When you're helping a client understand this process, be clear: the permit is your responsibility, the timeline is part of the project scope, and the fees are a real cost that should appear in the contract. Clients who hire a licensed landscape contractor should expect permit management to be part of what they're paying for on complex projects.
what-happens-if-you-skip-the-permit
A contractor in Wake County completed a retaining wall project — roughly four feet high, running along the rear property line of a residential lot. No permit was pulled. The work looked clean. Several months later, the neighboring property owner complained about drainage changes, and the city sent an inspector. The wall was flagged immediately: no permit, no engineered drawings, no inspection record. The contractor was ordered to remove the wall and rebuild it with proper permits and documentation. The homeowner bore the cost. The contractor lost the client and the referrals that would have followed.
This scenario plays out regularly. Raleigh inspectors do respond to neighbor complaints, and unpermitted work that becomes visible — especially structural work — is routinely flagged. Stop-work orders, fines, and mandatory removal are all real outcomes. In some cases, unpermitted work creates title issues when the homeowner tries to sell.
how-to-check-before-you-start
Raleigh Development Services is the starting point for most permit questions within city limits. Their online portal allows contractors to check permit requirements, submit applications, and track inspection status. The address is developmentservices.raleighnc.gov, and their staff can advise on whether a specific project triggers a permit.

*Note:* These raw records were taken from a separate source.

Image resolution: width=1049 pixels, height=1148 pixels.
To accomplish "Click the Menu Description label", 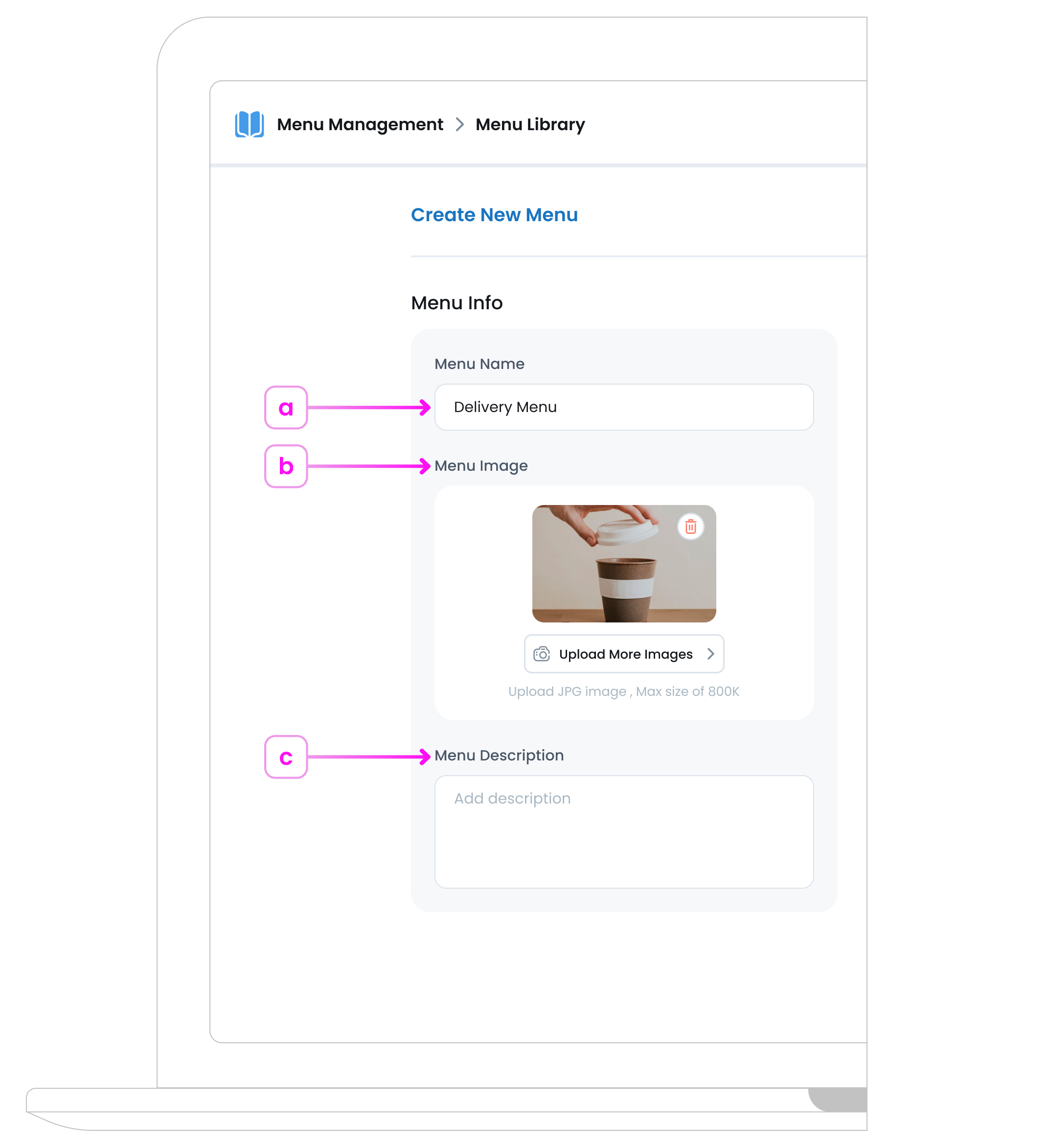I will coord(499,755).
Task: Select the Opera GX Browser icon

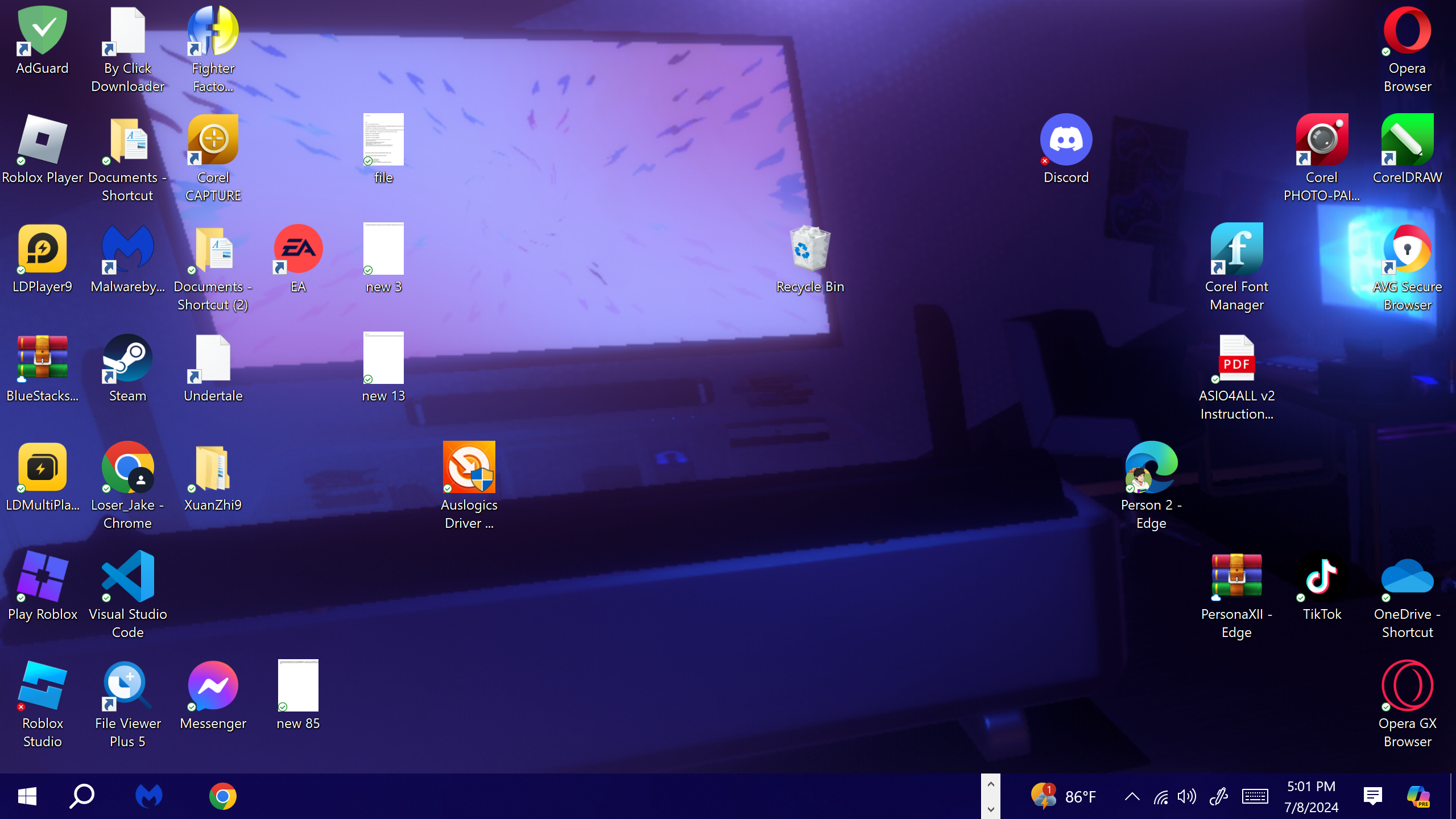Action: coord(1407,686)
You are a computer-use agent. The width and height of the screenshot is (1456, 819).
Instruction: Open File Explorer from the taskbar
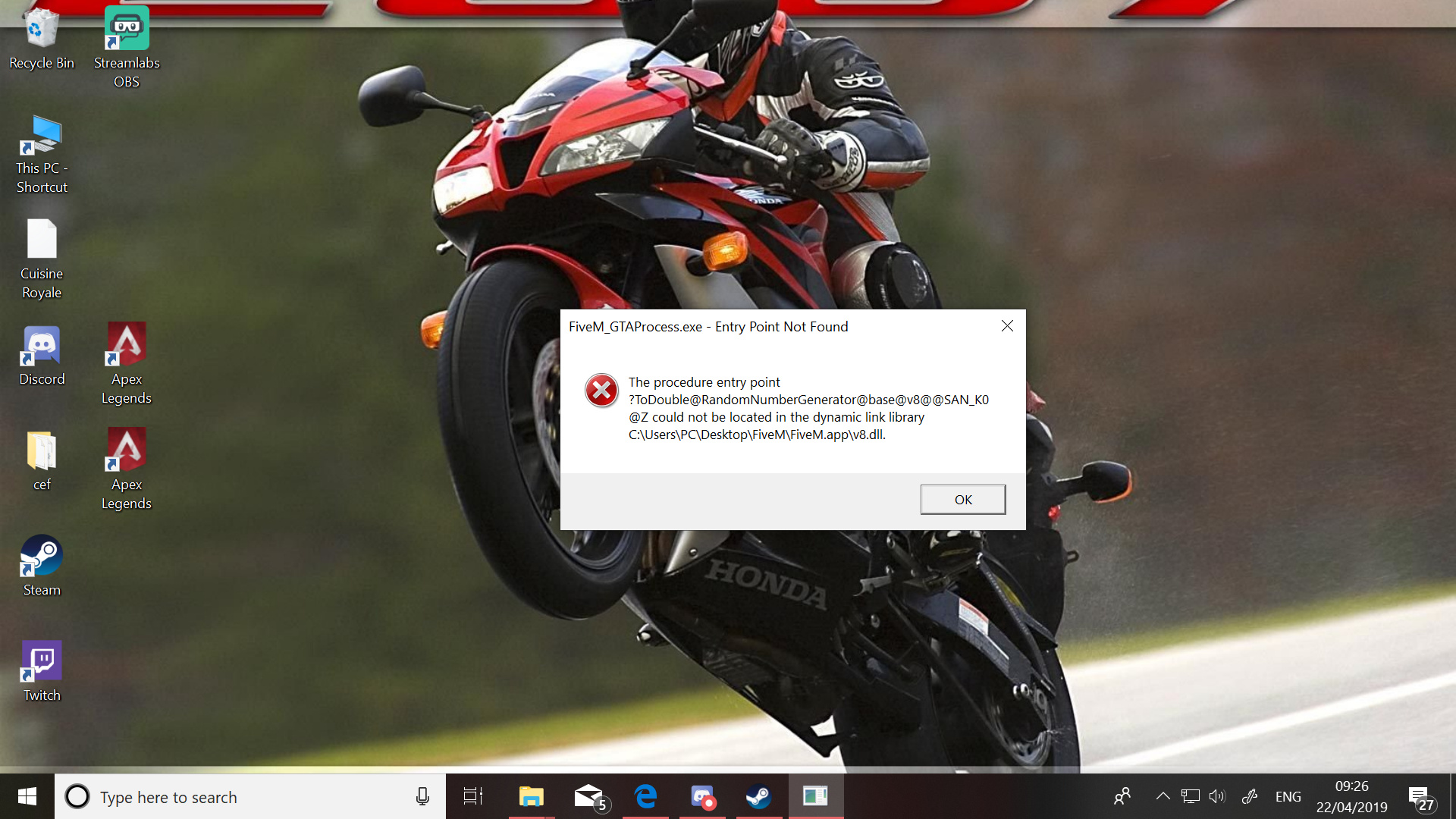tap(531, 796)
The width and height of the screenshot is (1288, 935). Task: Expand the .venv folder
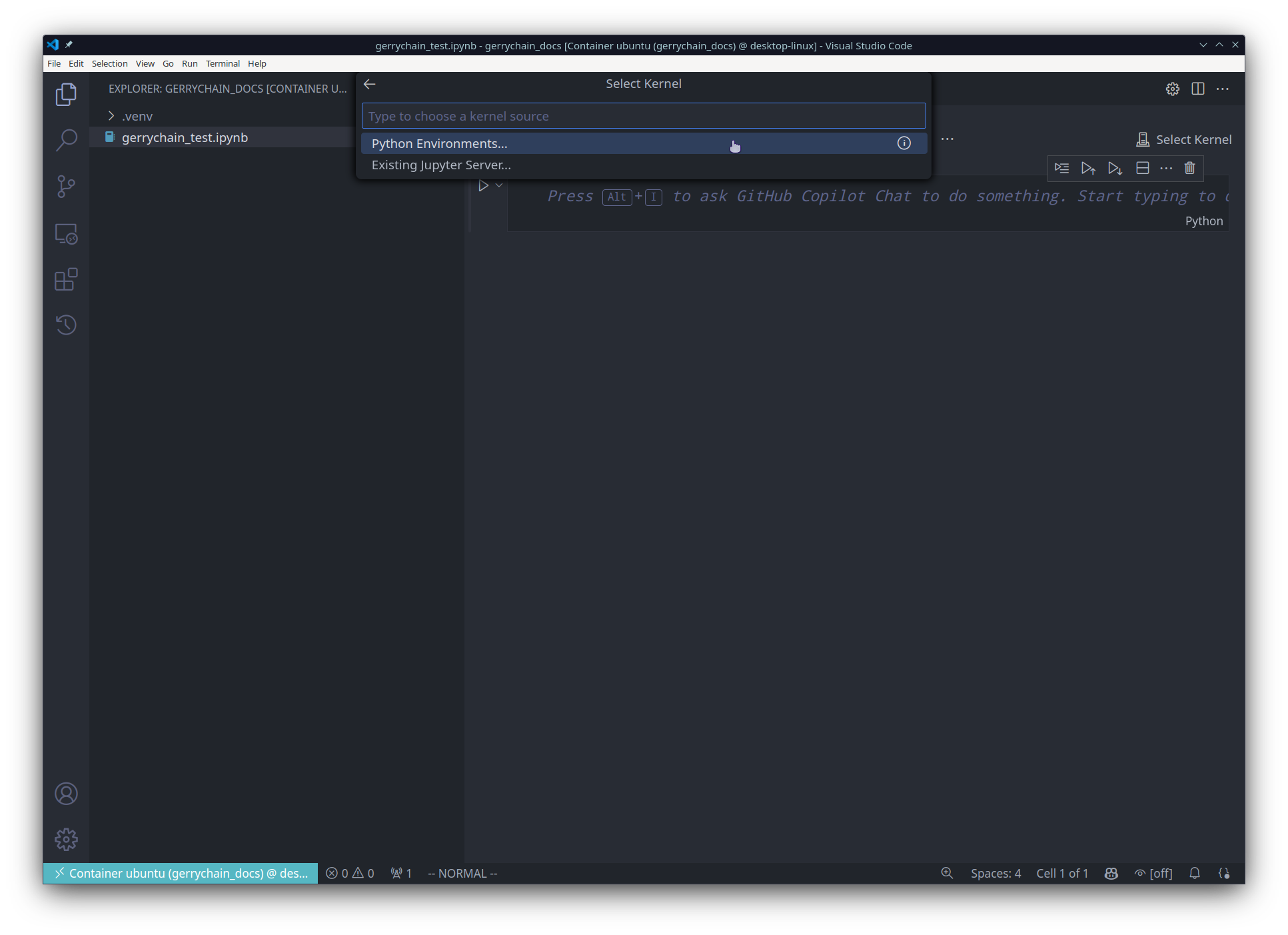click(111, 115)
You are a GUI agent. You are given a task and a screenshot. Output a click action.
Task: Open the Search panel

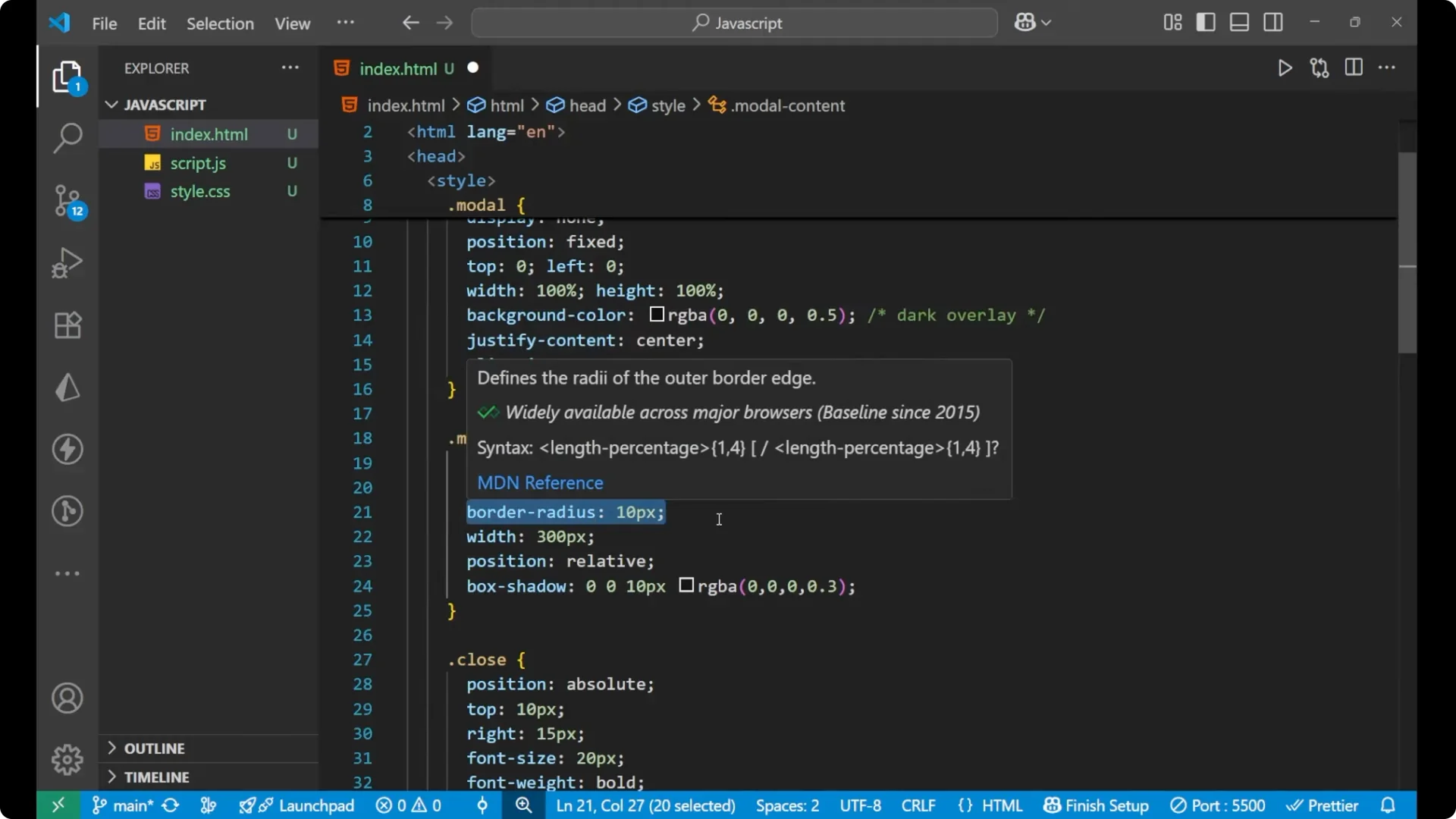(67, 138)
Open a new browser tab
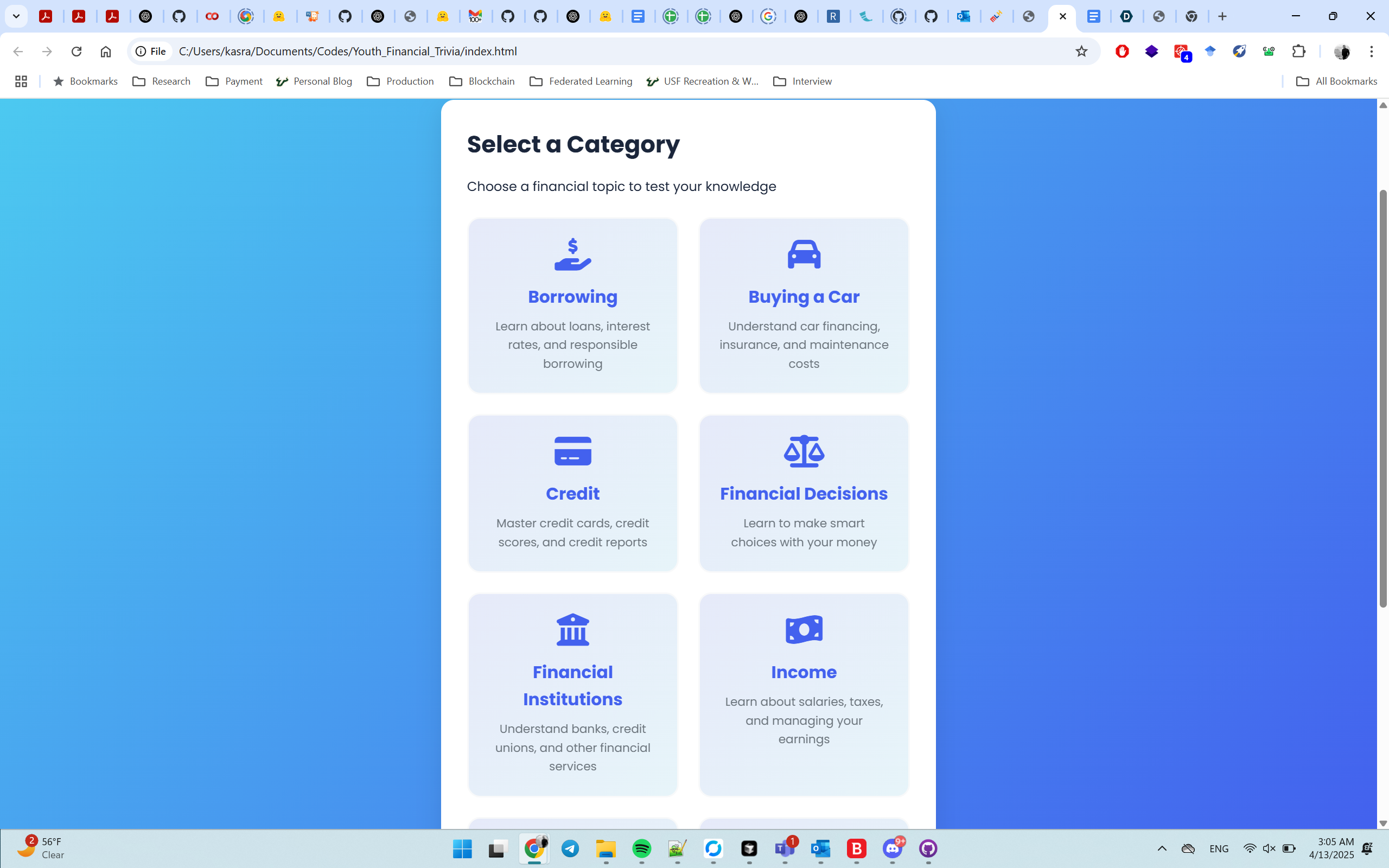This screenshot has height=868, width=1389. point(1222,16)
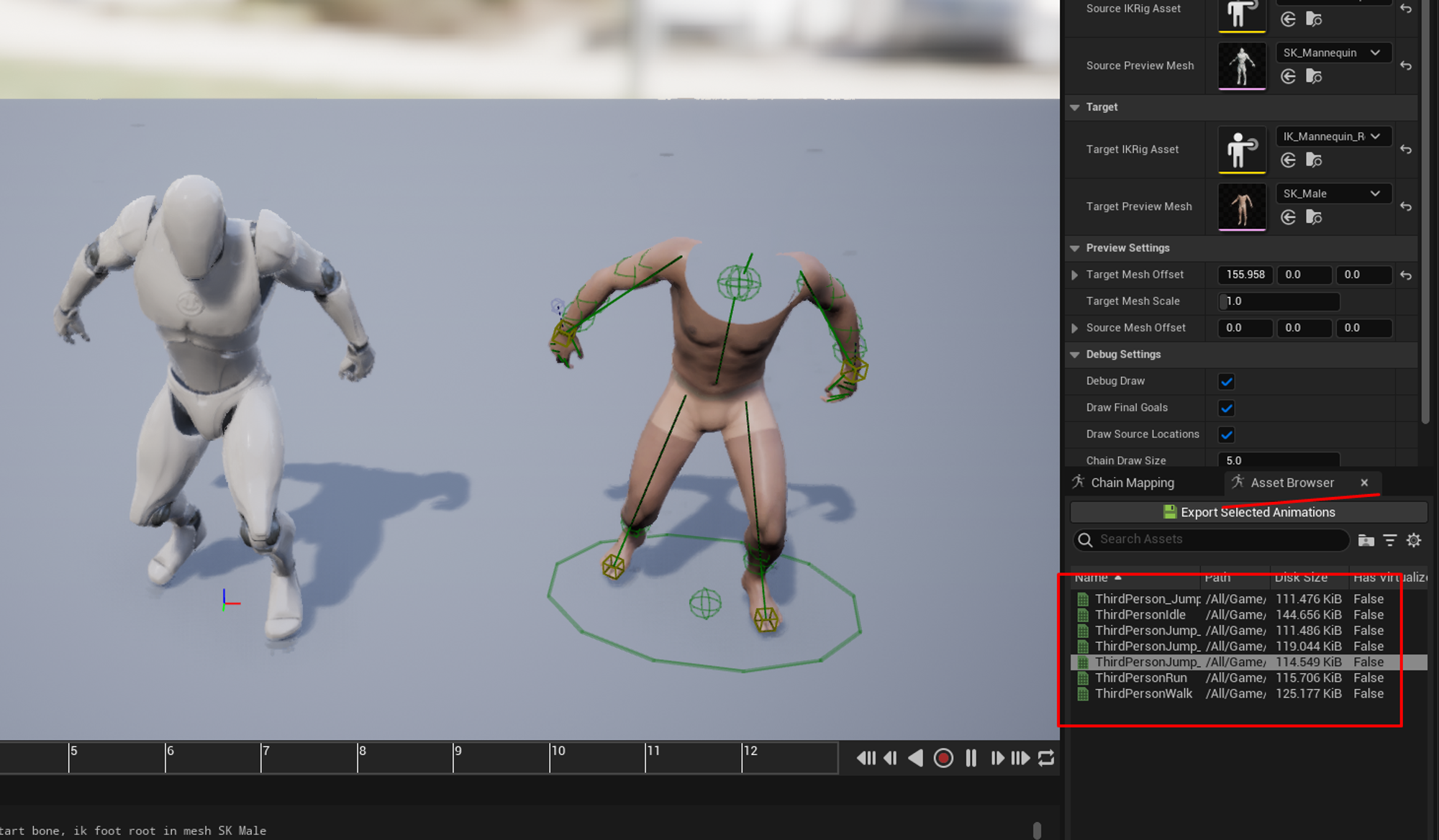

For projects in unincorporated Wake County, contact the Wake County Planning, Development, and Inspections department separately. The city and county do not share a single permitting system.
Permit requirements in Raleigh have changed as the city has updated its unified development ordinance and stormwater rules. What was true three years ago may not be current today. Before starting any project that involves grading, structures, or significant site changes, call or visit Raleigh Development Services to confirm current thresholds — do not rely solely on what you've done before or what a colleague remembers from a prior project.
If you're uncertain whether a specific scope of work requires a license, a permit, or both, review what work requires a landscape license in NC and then follow up with the city on the permit side. The two questions often have different answers, and you need to clear both hurdles before work begins.